The Fall of the Giants is a fresco by the Italian Renaissance artist Giulio Romano. Born in Rome Giulio Romano was a pupil of Raphael.  In the year 1522 he was courted by Federico II Gonzaga, the ruler of Mantua, who wanted him as his court artist as he was especially attracted by his skill as an architect. In the year 1524 Romano moved to Mantua where he remained for the rest of his life. According to Vasari, Baltasare Castilliogne was delegated by Federico II Gonzaga to procure Romano to execute paintings and architectureal procjects in the city of Mantua, Italy.  His masterpiece of architecture and fresco painting in that city is the Palazzo del Te, with is famous illusionistic frescos. In one of rooms of palazzo, the Sala dei Giganti Giulio Romano had depicted the Gigantomachy,an episode derived from Greek mythology. The fresco was created between 1532 and 1534 and it  was based on Ovid's Metamorphoses, a narrative poem consisting of 15 books that was written in Latin around 8 C.E. The episode of Gigantomachy depicts Jupiter defeating the Giants with his lighting. According to other versions of the myth, Jupiter resisted the Giants' assault thanks to the intervention of Pan or of the asses of Silenus and Bacchus. Nevertheless, in the 16th century in Italy it was uncommon to hear Latin. Texts were changed in structure and substance when transferred to Vulgate, so it should be understood that Giulio Romano had used the vernacular translation of the Metamorphoses for his Gigantomachy in the Palazzo del Te. The subject was very popular in the fine arts of the Cinquecento, once for sure because of its inherent possibilities for effective aesthetic design, on the other hand because this myth was important for the self-image of a patron of that time expressing religious, moral, political ideas.

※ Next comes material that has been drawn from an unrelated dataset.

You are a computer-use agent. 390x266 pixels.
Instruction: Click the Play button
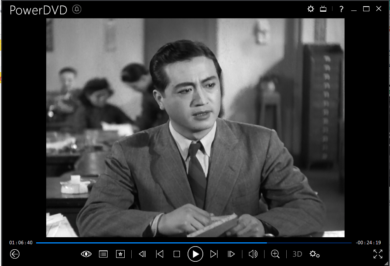point(195,254)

In many respects the Sala dei Giganti differs from the other rooms of the Palazzo. In areas, such as the Sala di Psyche and the Sala di Ovidio Romano had created scenes of erotic abandon and pastoral calm  but in the Sala dei Giganti the viewer confronts with scenes of chaos and violence. The great effect of the Sala dei Giganti is based on Giulio Romano's endeavor to give the viewer a total illusion conveying that he is involved in the action. The room forms a kind of round panorama; containing a single, thematically uniform painting without beginning or end. According to Vasari, it was Romano's intention to depict mountains and buildings collapsing, heavy clouds driven by the winds and the faces of the Giant's distorted by horror.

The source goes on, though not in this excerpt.